— BEGIN Extract provided —

Unleash your startup’s potential—use these tips to find your perfect accelerator.
As an entrepreneur, one of the critical decisions you must make for your business is finding a startup accelerator program to enroll in. In a world with over 3,000 accelerator programs, finding the right one to support your startup’s growth can be challenging.
Making the right choice is imperative as startup accelerator graduates are more successful at raising funding than their peers. Whether you are looking for mentorship, networking opportunities or access to funding, we’ve got you covered! Here is a guide to the different kinds of accelerator programs and the key factors you need to consider when choosing one for your startup.
Types of startup accelerators
Stage of the startup
The first thing to consider when picking a startup accelerator is the stage of your startup. Based on this, the three basic types of startups are—
- pre-seed accelerators (for startups yet to raise any funds)
- seed accelerators (for those that have raised initial capital)
- pro-seed accelerators (for those that have already raised Series A funding)
Of these, pre-seed startup accelerators are the easiest to get into but provide the least amount of funding, and post-seed ones are the most competitive but provide the most resources and funding.
Goals of the accelerator
Another feature that differentiates startup accelerator programs is the source of their funds. This determines their mission statement and goals with the startups they recruit. Based on this, there are—
- Venture capital accelerators: These look to invest in projects that give them significant returns for three to five years. They have an extensive network of investors and are a great pick if funding is your priority.
- Government-backed accelerators: These programs support startups that improve technological innovation in the country, provide jobs and nurture entrepreneurship. They are a great pick if you are looking for more resources at the national level.
- Corporate accelerators: These programs are run by large corporations, and they typically end with the startup pitching their product/service to the corporation for further funding. Corporate accelerator programs are meant to bring innovation in-house. If you want to work as a subsidiary of a mega-corporation, this might be the way to go.
Mentors
Once you have the type of accelerator figured out, the next thing to consider is the kind of mentorship the program provides. This is particularly important if you don’t know too much about the industry your company caters to. Having mentors from your specific industry will help you gain real-life experience that you can use to make better business decisions. So, if you want to establish a food-related startup, food entrepreneurs like Mario Batali and Dave Chang (both with multiple food businesses under their belt) would be good picks as mentors.

— END Extract provided —
— BEGIN Recorded information —

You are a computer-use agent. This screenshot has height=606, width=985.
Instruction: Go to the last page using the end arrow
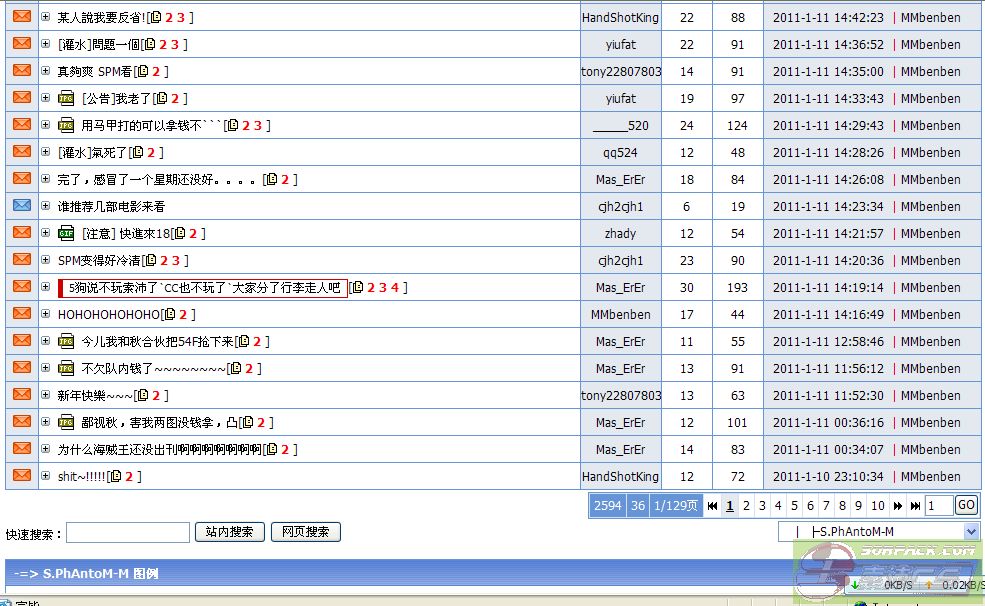pyautogui.click(x=915, y=506)
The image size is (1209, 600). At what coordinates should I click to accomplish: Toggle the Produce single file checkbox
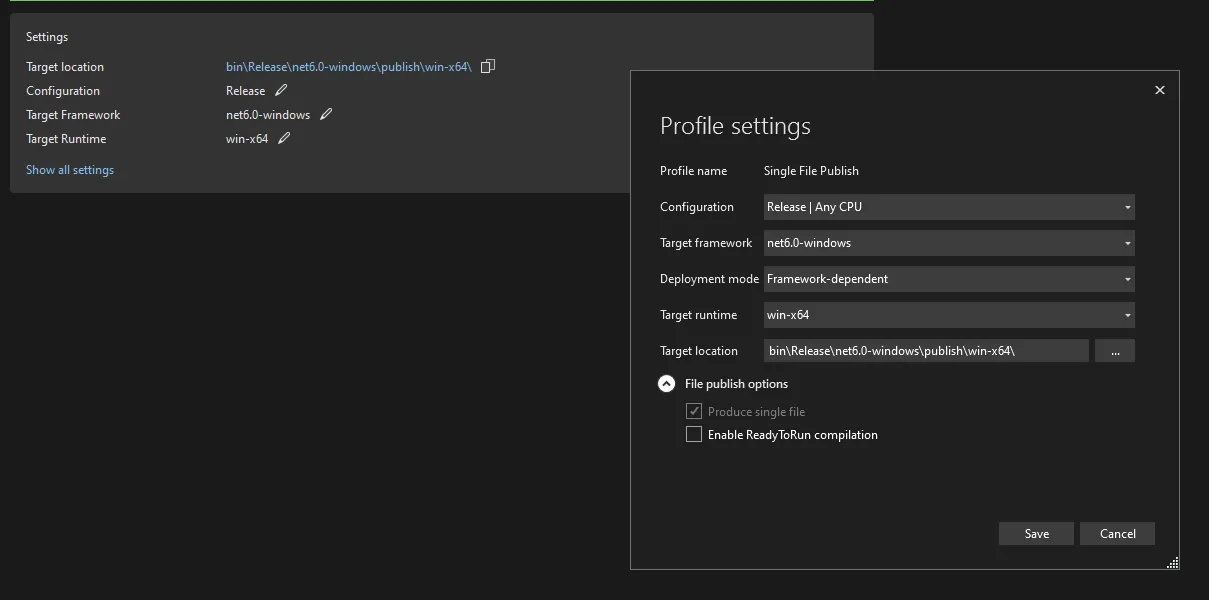coord(694,412)
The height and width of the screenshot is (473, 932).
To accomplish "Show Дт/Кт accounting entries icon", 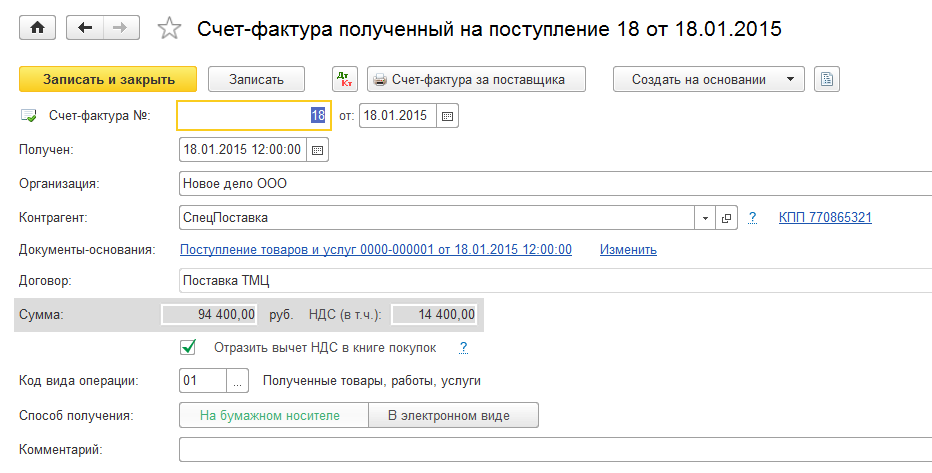I will pyautogui.click(x=344, y=79).
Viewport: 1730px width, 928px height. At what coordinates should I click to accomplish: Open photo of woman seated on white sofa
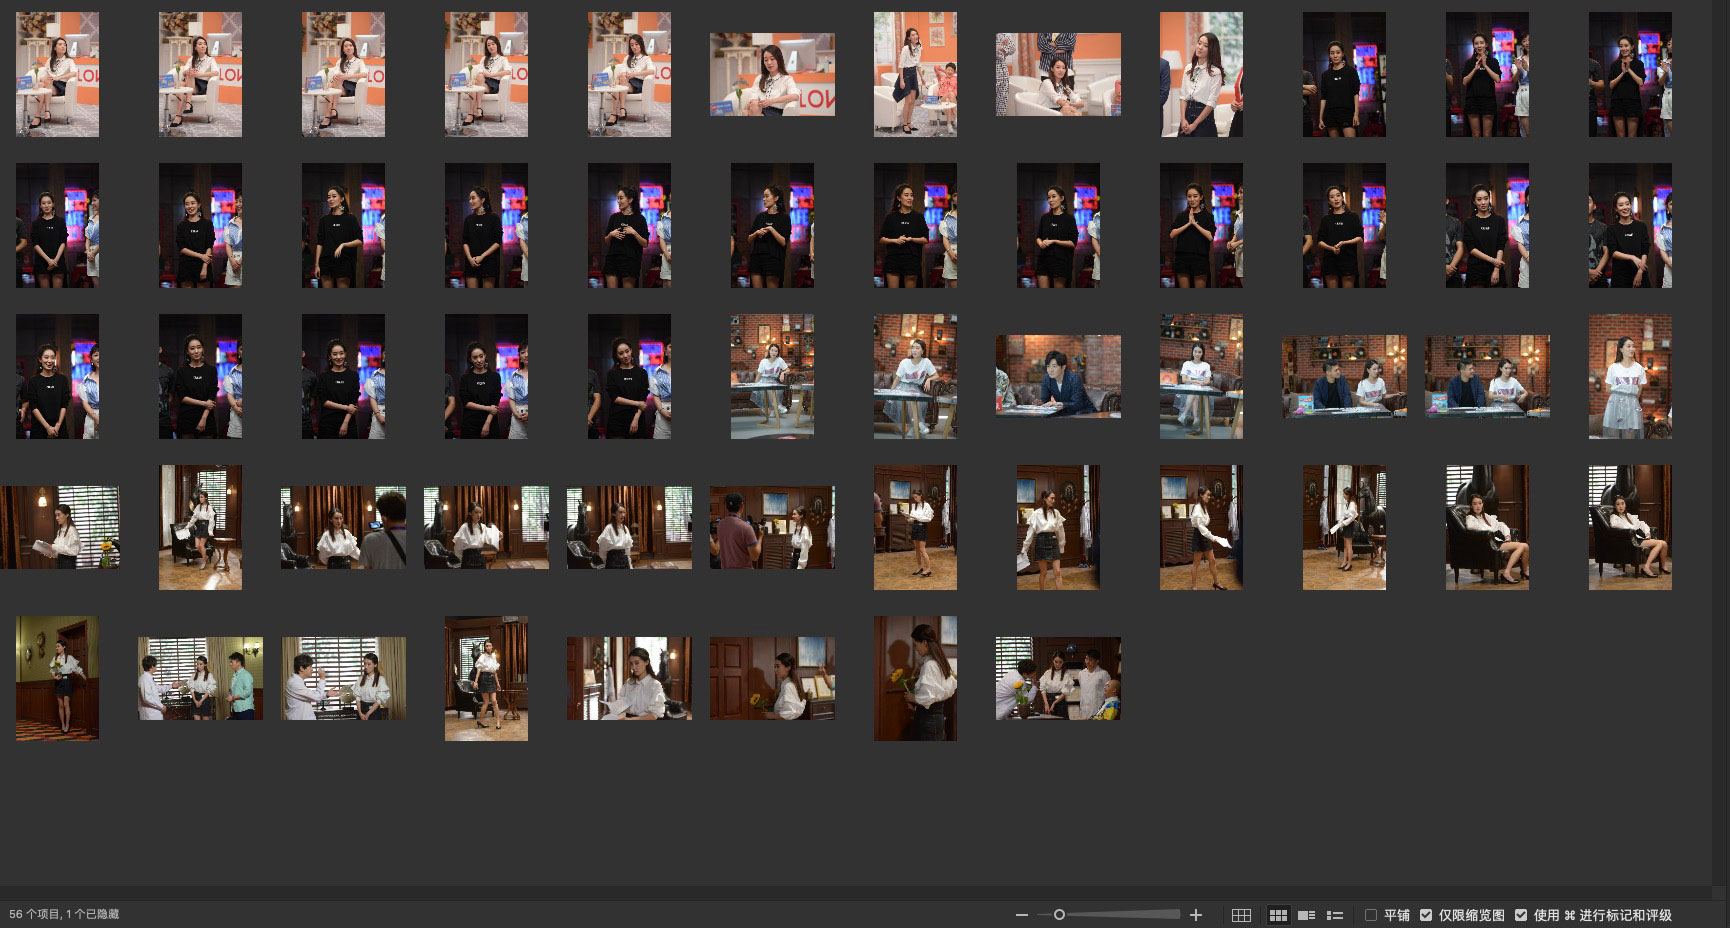(1058, 75)
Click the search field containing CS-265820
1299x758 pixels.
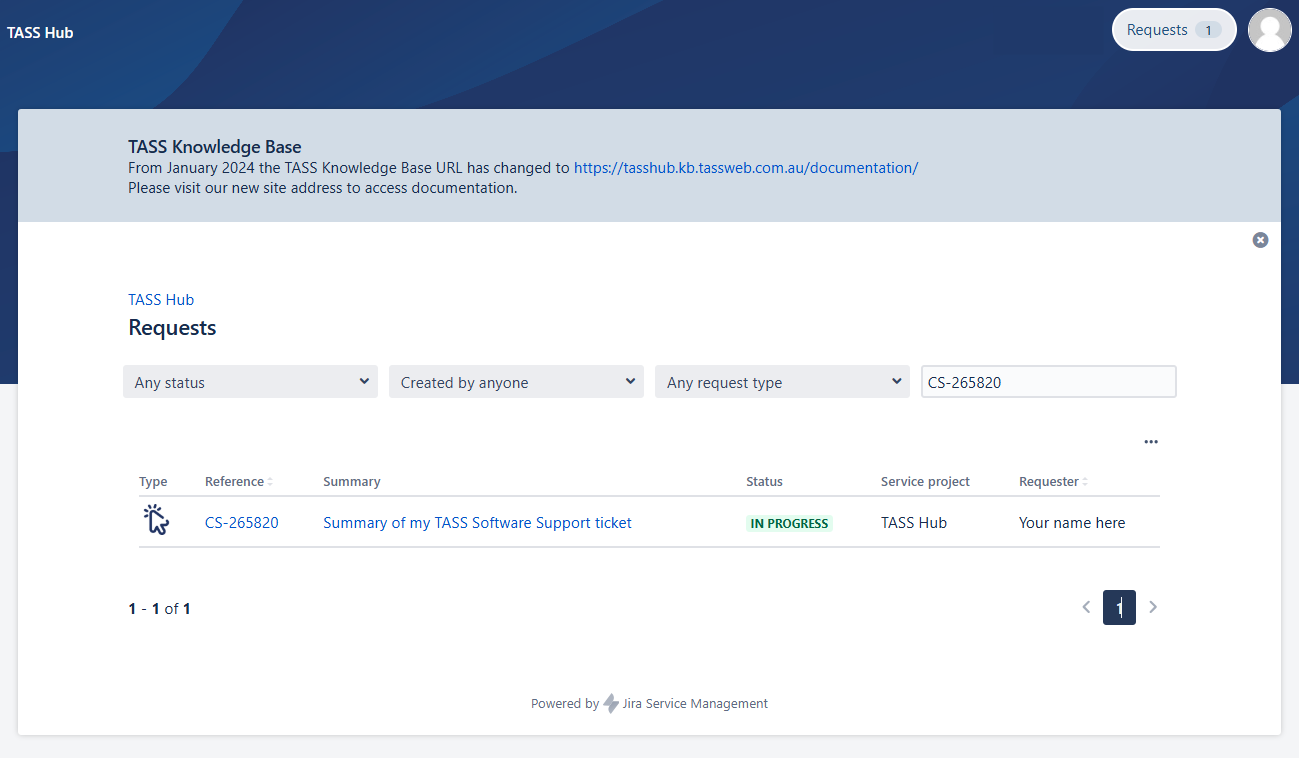[x=1048, y=382]
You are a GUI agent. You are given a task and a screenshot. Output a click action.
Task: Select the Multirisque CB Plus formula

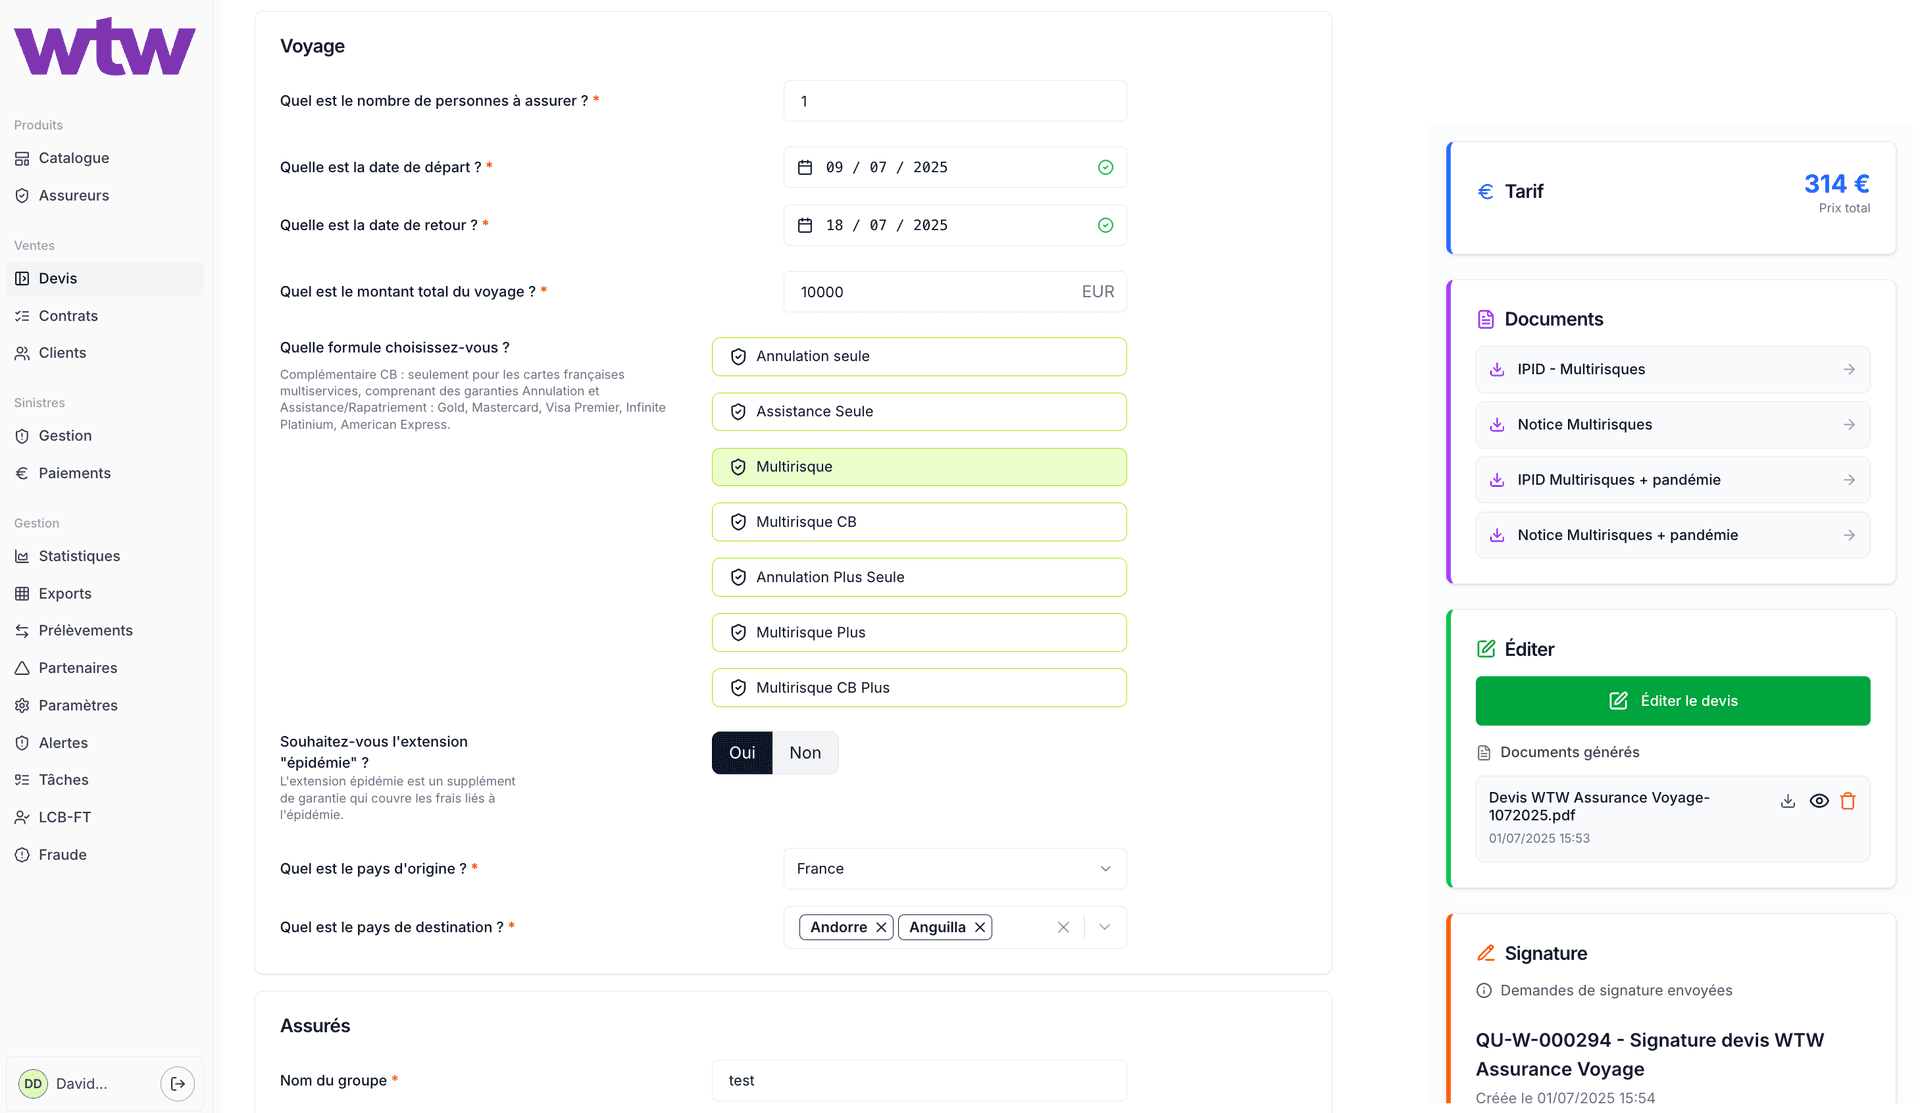tap(919, 688)
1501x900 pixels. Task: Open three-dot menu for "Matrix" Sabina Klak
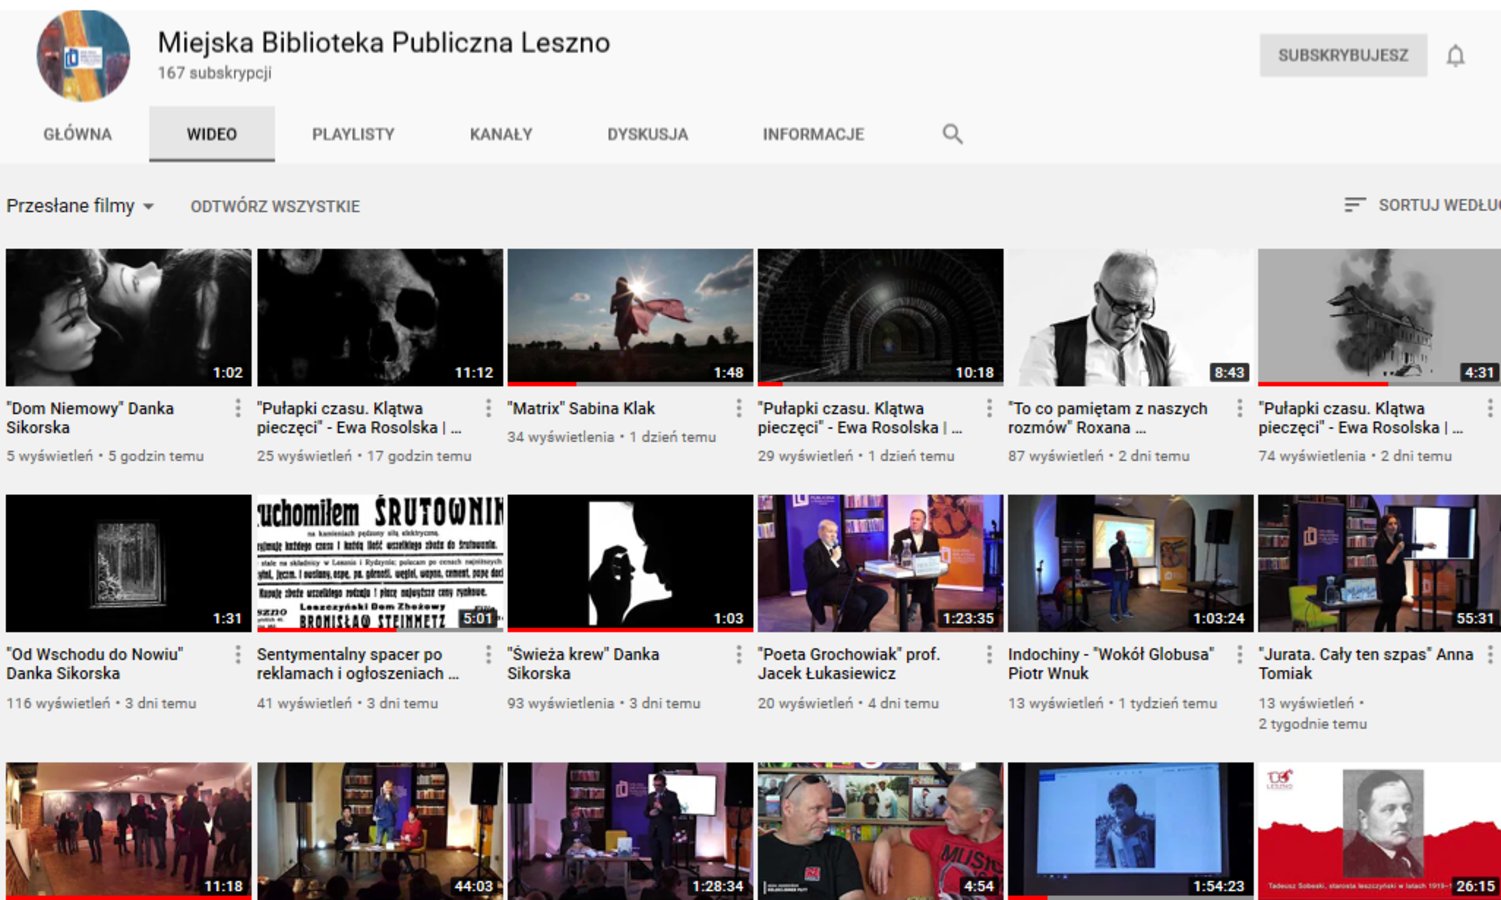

— END Recorded information —

§ **What this exercise asks**
a) In the startup accelerator guide, condense the paragraph beginning "Once you have the type of accelerator figured out" into a short bulleted list that keeps its main facts.
b) Translate this sentence from the startup accelerator guide into Spanish: "These programs support startups that improve technological innovation in the country, provide jobs and nurture entrepreneurship."
c) Pick up the guide to choosing a startup accelerator after its final sentence and write the next part.

§ **Task-by-task outputs**
a)
- After settling on the type of accelerator, look at the kind of mentorship the program provides.
- This matters most if you don't know much about the industry your company serves.
- Mentors from your specific industry offer real-life experience that helps you make better business decisions.
- Example: for a food-related startup, food entrepreneurs such as Mario Batali and Dave Chang, each with multiple food businesses, would be good mentor choices.

b) Estos programas apoyan a las startups que mejoran la innovación tecnológica en el país, generan empleo y fomentan el espíritu emprendedor.

c)
The share of equity you have to part with
Another important factor is that most accelerators aren’t free. They will ask you for a certain percentage of equity in return for investing in your business. This percentage is typically between 5-10%, which is way higher than the amount of investment they might put in. Thus, before you sign on with an accelerator, you should consider whether you want to dilute your equity early on in the business.
Program structure
Different accelerator programs require different amounts of commitment. Some offer extremely hands-on training and mentorship, whereas others are laxer, allowing entrepreneurs to work independently. You should pick one that best fits your and your team’s working styles. The program’s timetable should also fit in with your work schedule so that you don’t end up relinquishing your equity without even making the most of the program.
The success rate of the accelerator
The final thing to consider is how the accelerator program’s alumni are faring. You can even speak to a few of them to see whether they would do it again and make a decision based on that. Let’s say you run a fashion-tech business, but the accelerator you are looking at doesn’t have a track record of helping fashion-tech companies generate funding. In that case, it might not be the right accelerator for you.
An accelerator is a long-term commitment that can provide you with a lifelong network of contacts in your industry. So, make sure to choose wisely. Research the available accelerators, assess their strengths and talk to past and current participants.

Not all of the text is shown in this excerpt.